WeeklyWorker

19.07.2018

A Labour council’s inquisition

Stan Keable tells how the anti-Corbyn witch-hunt in the Labour Party has spilled over into political victimisation in the workplace

In its July 10 letter, Hammersmith and Fulham’s Labour-run council has informed me that my appeal against dismissal from my job as a housing enforcer for “bringing the council into disrepute” has been rejected. That exhausts the council’s internal disciplinary procedures, and leaves me free to pursue a wrongful dismissal case in an employment tribunal, after going through the precondition of attempting conciliation via Acas - the government’s advice, conciliation and arbitration service.

The appeal outcome contained no surprises. It was highly predictable, leaving me with the feeling that it was predetermined for - god forbid! - political reasons. It upheld the April 21 verdict of “serious misconduct” and immediate dismissal with salary in lieu of notice - not as harsh, thankfully, as gross misconduct and instant dismissal with no salary.

The decision simply ignored my assertion of direct victimisation for my deeply held anti-Zionist political belief, in contravention of the Equality Act 2010 - which prohibits discrimination, harassment and victimisation of a person because of their “religion or belief”. And the letter failed to explain how the council’s ‘equality, diversity and inclusion’ policy can override the right to freedom of expression embodied in the Human Rights Act 1990, which incorporates the European Convention on Human Rights into UK law.
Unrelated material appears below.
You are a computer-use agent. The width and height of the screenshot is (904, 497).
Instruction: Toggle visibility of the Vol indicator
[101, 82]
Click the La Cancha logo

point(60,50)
Freedom of speech, to be meaningful, includes the right to express views which irritate or offend the public or the state. And public authorities like H&F council have a duty to encourage conditions which facilitate free speech.

The legal right to free speech is not absolute, however. Inciting violence is not allowed, nor is racism - but, in reminding people of the collaboration in the 1930s between the Zionist movement and the Nazi regime, I was calling out the racist ideology of Zionism. And H&F prides itself on its anti-racism and its welcoming attitude to refugees. Personally I am proud of my anti-Zionist views. It is not my anti-Zionism which brings the council into disrepute, but its own attempt to protect Zionism from criticism - and that at a time when the state of Israel is engaged in yet another appalling massacre of Palestinians in Gaza. The council would defend its reputation better by joining the boycott, diversity and sanctions movement and campaigning to stop Israel engaging in ethnic cleansing.
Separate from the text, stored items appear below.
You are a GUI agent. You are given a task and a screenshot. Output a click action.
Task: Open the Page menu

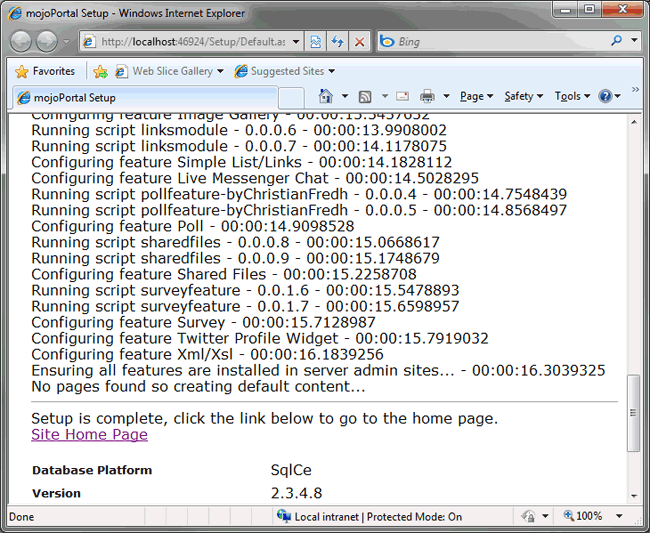[x=472, y=96]
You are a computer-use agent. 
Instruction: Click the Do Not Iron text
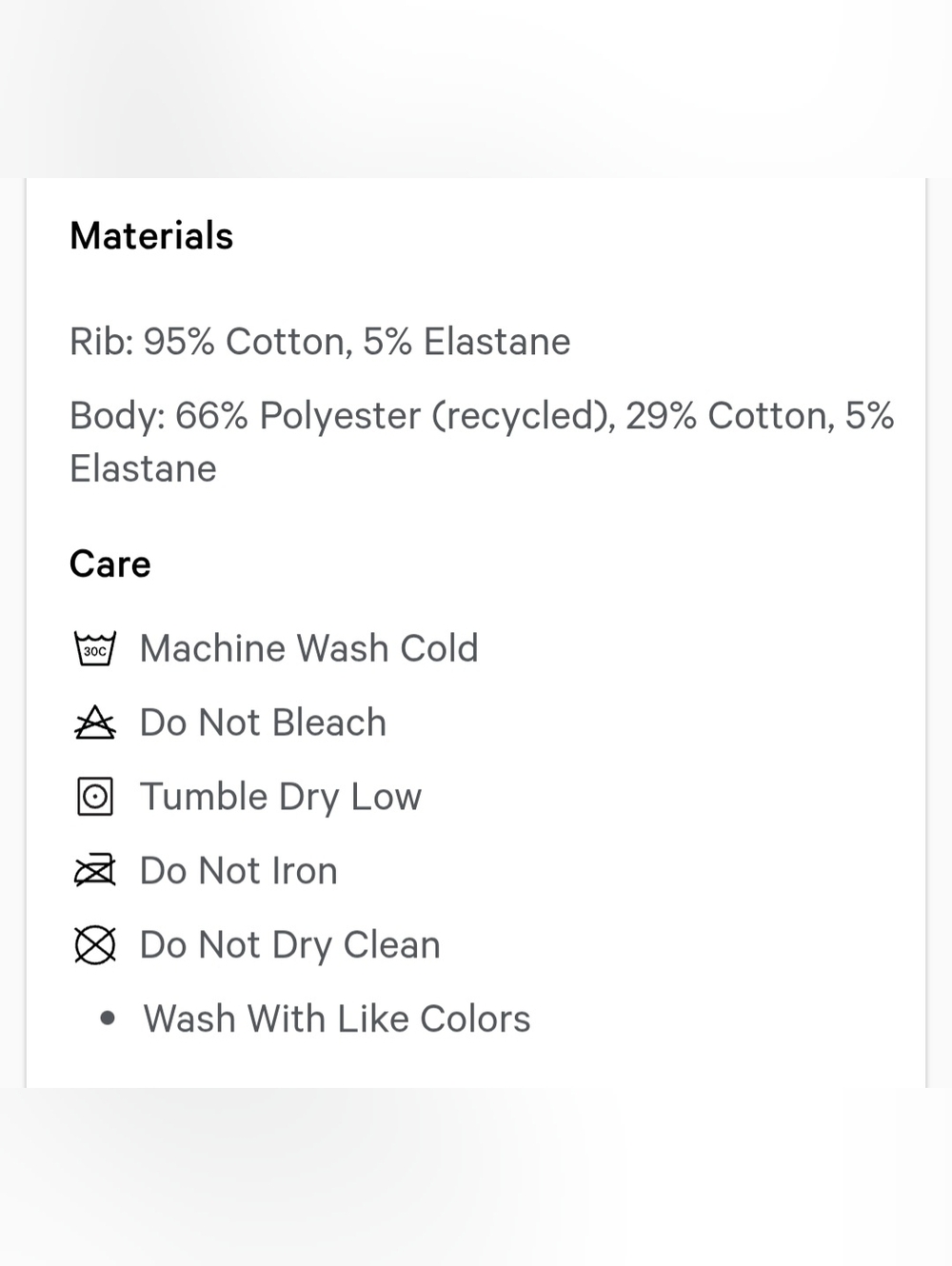(x=238, y=871)
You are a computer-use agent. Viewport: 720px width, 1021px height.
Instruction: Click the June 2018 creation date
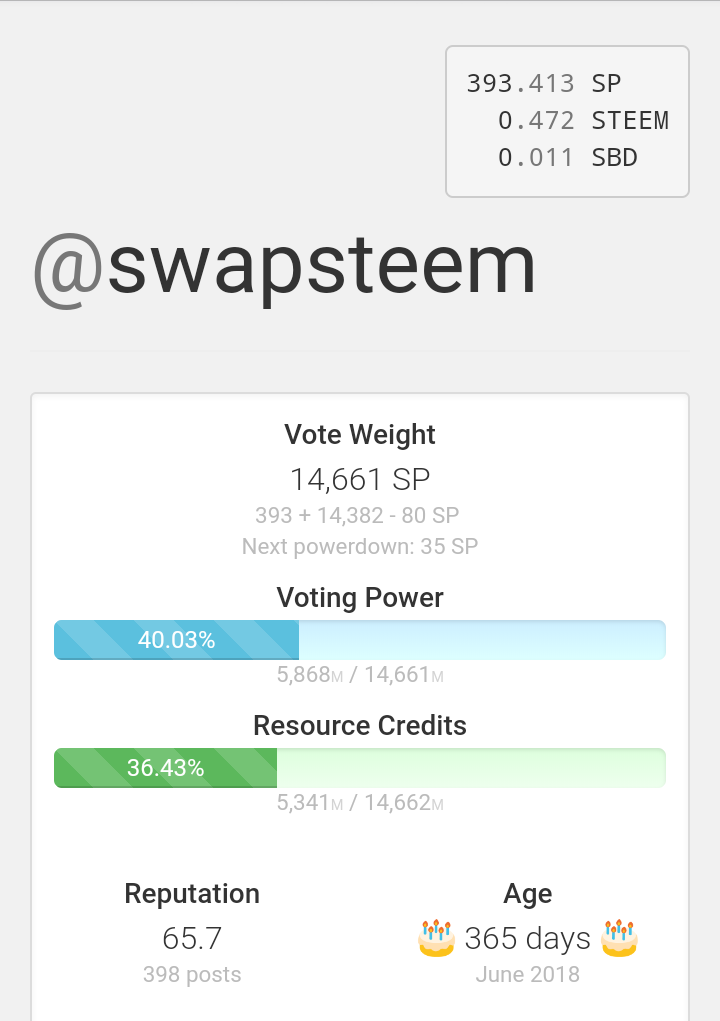527,974
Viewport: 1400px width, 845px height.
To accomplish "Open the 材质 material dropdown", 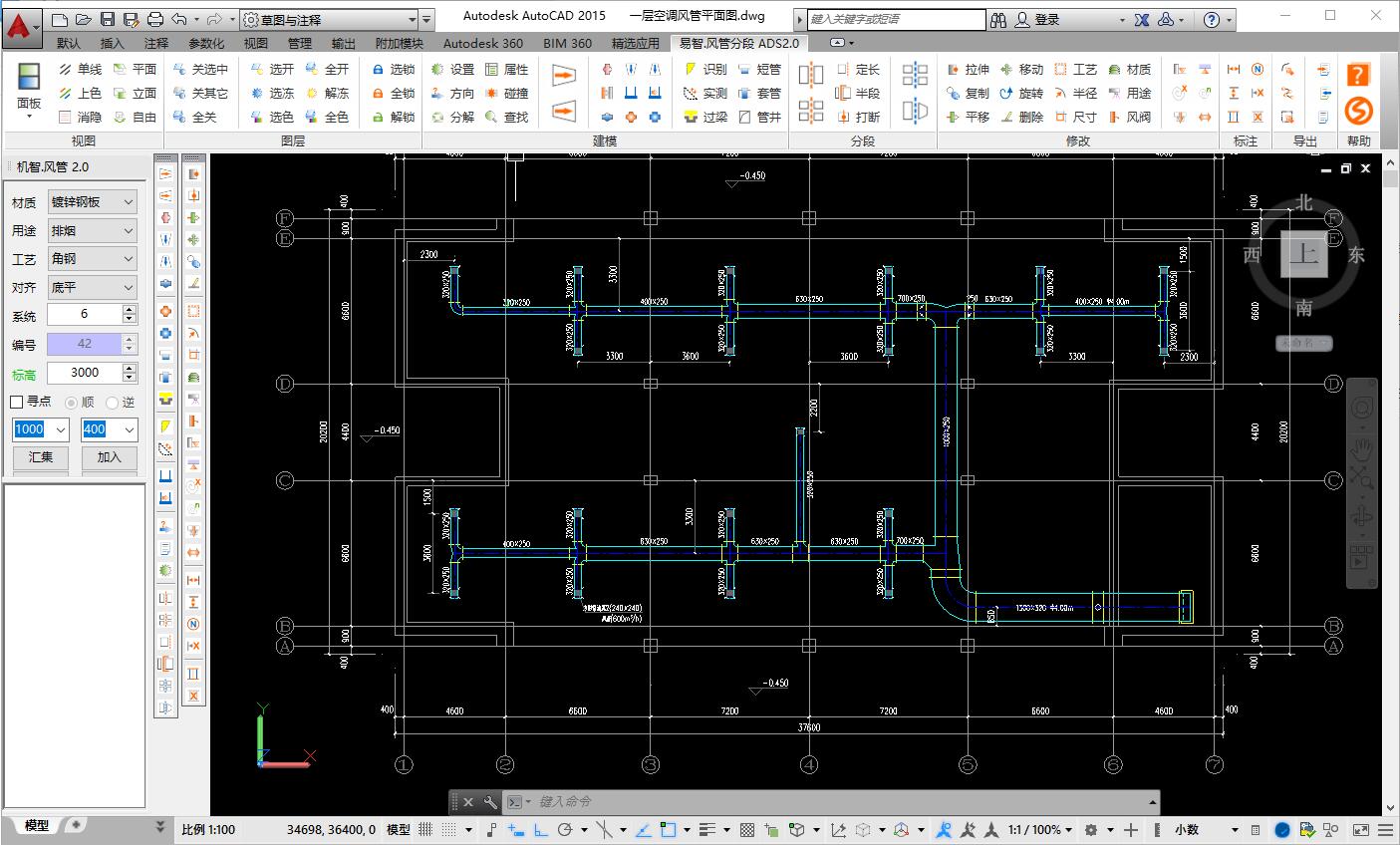I will coord(93,202).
The day after the March 26 Zionist ‘Enough is enough!’ demonstration in Parliament Square, which labelled Jeremy Corbyn an anti-Semite - and the simultaneous Jewish Voice for Labour counter-demonstration in defence of Corbyn - I was suspended from work by H&F council, because of “allegations” of “inappropriate comments”. However, my employer could not tell me what the relevant comments were, nor who had made the complaint. The comments were in a tweeted video clip, I was told. I would be informed later what they were.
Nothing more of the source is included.